作業内容>
1 - 原文の「世界第2位を誇る中国経済を停」から「同住宅向けに販売されている。」まで（両端を含む）を、「自走式ワゴン」を「自律走行カート」に置き換えて書き直してください。
2 - 原文によると、ロボポニーの高さは何センチメートルですか。

原文>
┄┄┄┄┄┄

マスク非着用者に注意も 中国製ロボット「ロボポニー」、新型コロナのなか注文殺到

AP Photo / Mark Schiefelbein

 新型コロナウイルスによる感染症が拡大する中国において、多くの産業が苦闘している。リウ・ジヨン氏は、このような状況の下、自社のロボットに対する需要は急速に高まっていると話す。膝までの背丈で鮮やかな黄色が特徴的なロボットは、日用品の配送やショッピングモールを巡回し、マスクを着用していない買い物客を探し出すために購入されている。

 世界第2位を誇る中国経済を停滞に追い込んだコロナウイルスの流行拡大が収束したと、中国政府による勝利宣言が示された。数百万人もの起業家はその後徐々に仕事を再開させており、真機智能(ZhenRobotics)のCEOリウ氏もまたその一人である。

 真機知能の主力商品は、6輪駆動で高さ68センチメートルの「ロボポニー」である。自走式ワゴンとして、小売店や病院、ショッピングモール、共同住宅向けに販売されている。

 市場の回復に向けて長く先の見えない闘いに直面している航空、ホテル業界などとは異なり、リウ氏に寄せられる注文数は、感染症の流行が始まって以来3倍に増加したという。

┄┄┄┄┄┄

提供情報>
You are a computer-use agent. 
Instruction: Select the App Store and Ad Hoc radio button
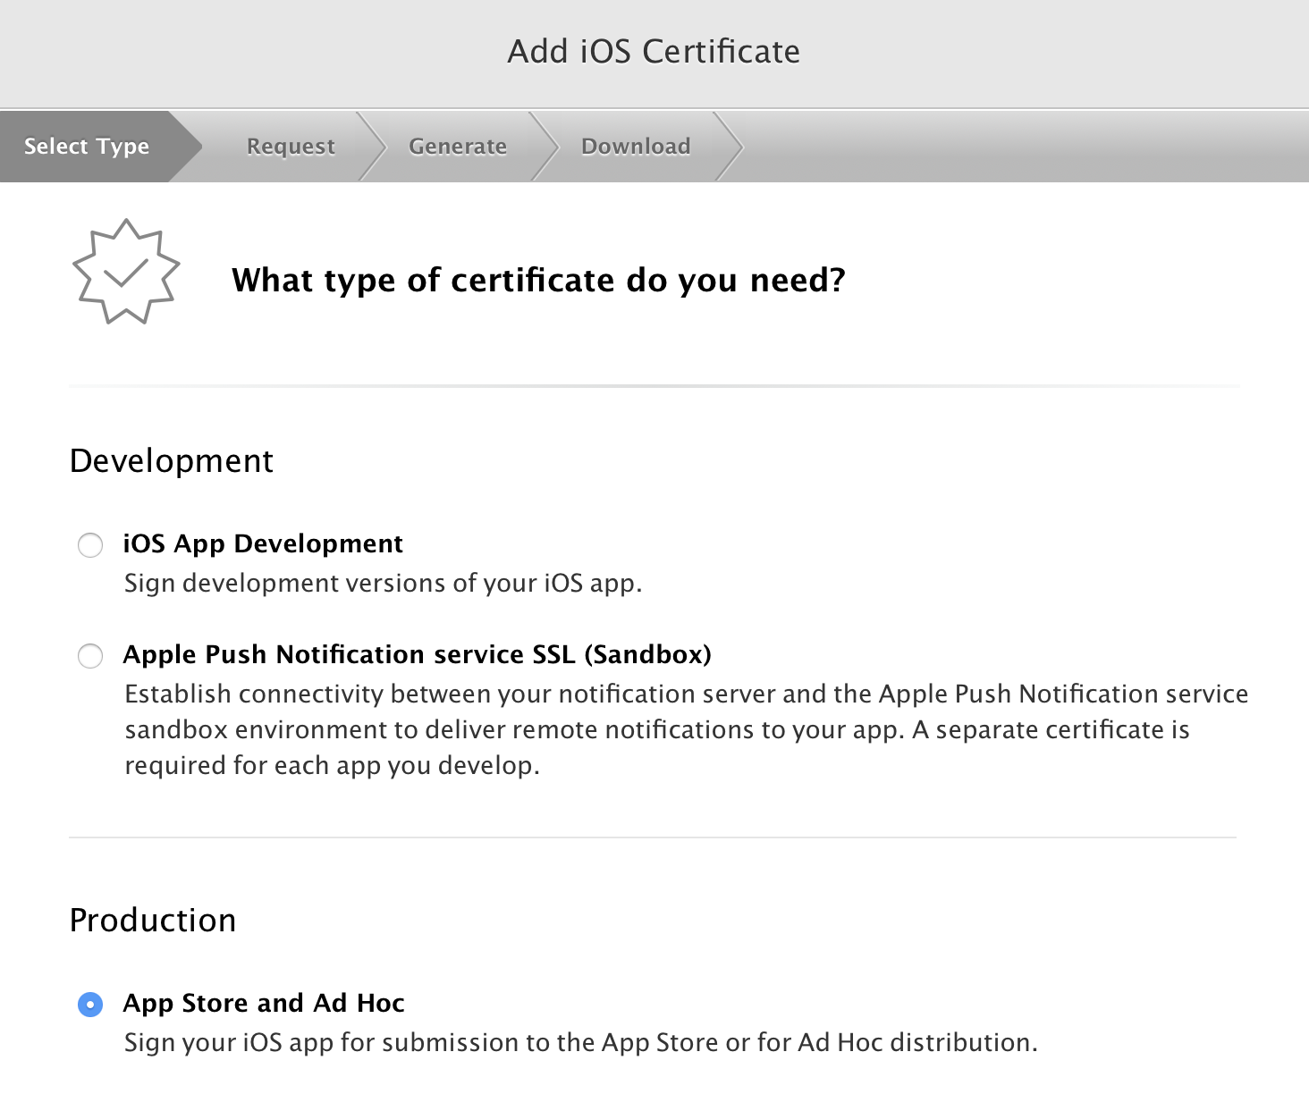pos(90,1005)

┄┄┄┄┄┄

記述回答>
1 -
世界第2位を誇る中国経済を停滞に追い込んだコロナウイルスの流行拡大が収束したと、中国政府による勝利宣言が示された。数百万人もの起業家はその後徐々に仕事を再開させており、真機智能(ZhenRobotics)のCEOリウ氏もまたその一人である。

 真機知能の主力商品は、6輪駆動で高さ68センチメートルの「ロボポニー」である。自律走行カートとして、小売店や病院、ショッピングモール、共同住宅向けに販売されている。

2 - 68センチメートル